Set tasks =>
1) Reproduce the passage of the essay on the presidential campaign and national debt, starting with "Taxes will certainly" and going on through "and more retirees.".
2) In the essay on the presidential campaign and national debt, roughly how much debt does the writer say the nation will be carrying?
3) Write the next few paragraphs of the essay on the presidential campaign and national debt, picking up after its final sentence.

As have so many, I’ve been following this year’s Presidential campaign with appalled fascination. I believe, as do many, that we have been saddled with a “pick the lesser of two evils” choice of candidates, so we will wake up the day after the election with a new President but probably still lack a national consensus regarding how we are going to deal with the many challenges ahead. Moreover, until we get around to voting, we will suffer with the political equivalent of mud wrestling that will—tragically enough—serve to only further degrade our fragile national discourse and sense of unity.
No matter who comes out on top on Election Day, it is likely that all our hopes and fears for the next few years will be crushed by a signal economic fact: our nation will be carrying roughly $20 trillion in debt that will need to be serviced, and this dismal reality will erode our ability to lead secure and comfortable lives.
Taxes will certainly go up, yet federal government support for children, students, the elderly, and the poor will shrink as we divert money to pay the interest on our mind-boggling debt. This same scenario will play itself out at the state and municipal level, and the additional problem of paying public pensions that are eating up more and more tax revenue is going to dominate a great many budget discussions as fewer and fewer workers try to support more and more retirees.

Provided material =>
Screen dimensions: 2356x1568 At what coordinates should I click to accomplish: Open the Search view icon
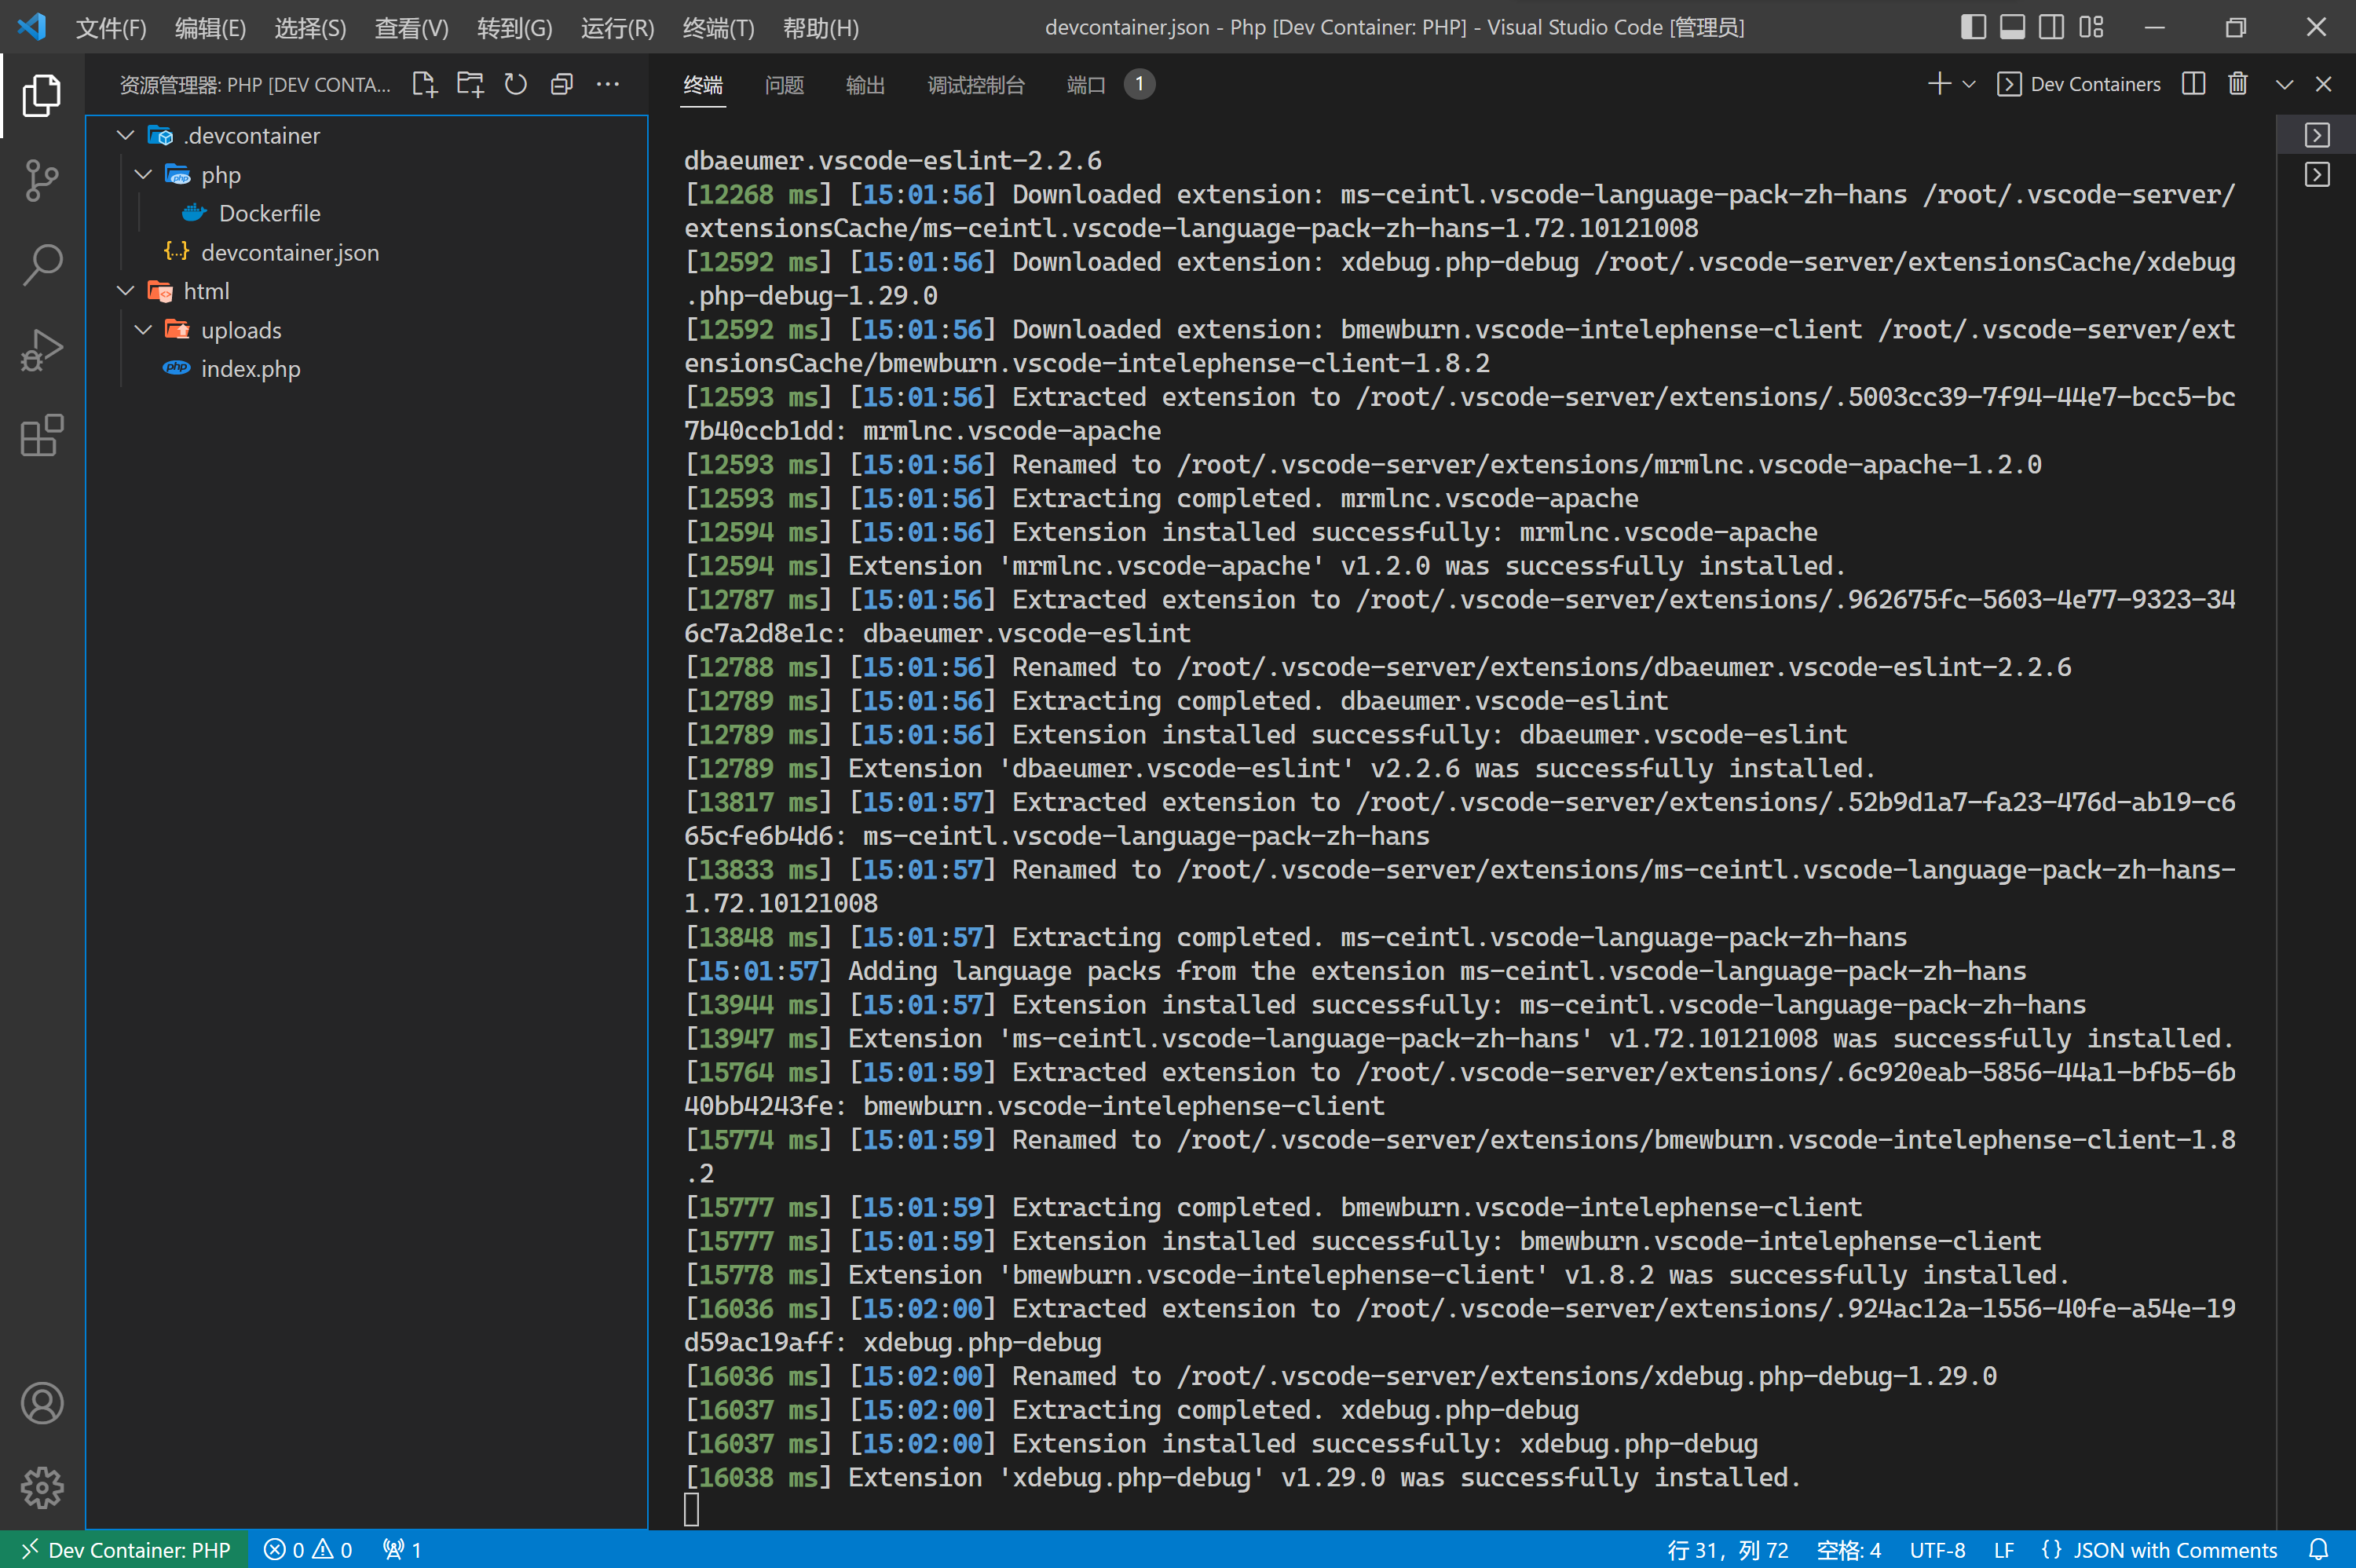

The answers =>
1)
Taxes will certainly go up, yet federal government support for children, students, the elderly, and the poor will shrink as we divert money to pay the interest on our mind-boggling debt. This same scenario will play itself out at the state and municipal level, and the additional problem of paying public pensions that are eating up more and more tax revenue is going to dominate a great many budget discussions as fewer and fewer workers try to support more and more retirees.

2) Roughly $20 trillion.

3)
This is not to say, however, that it does not matter who wins on Election Day. The nominations made by the next President to the Supreme Court and our Federal Courts, both of which hold ever-widening sway over our daily lives, will play a huge role in determining our futures. In addition, because the Presidency has become more and more a perch from which to issue executive orders in order to circumvent the legislative process, whoever occupies the Oval Office in January is going to wield incredible power over our nation. Finally, the long-deferred and much-debated issue of how to deal with our nation’s over 11 million illegal immigrants is going to be resolved by the Presidential election because the aforementioned control of the courts and power to issue executive orders will likely determine its resolution.
Because the Presidential candidates of our two major political parties this year offer voters such a stark choice of direction, the day after the election is, I strongly suspect, going to feel very much like a new chapter of our country’s history. Constrained by debt and taking the helm of a nation as politically divided as it has been for generations, the next Presidency is going to be one of impossible choices. Whoever takes office will be closely scrutinized, endlessly analyzed, and roundly criticized for every single action and inaction. I don’t envy the winner, and we can likely count on partisan fights verging on open warfare as whoever it is attempts to steer the ship of state in one direction or the other.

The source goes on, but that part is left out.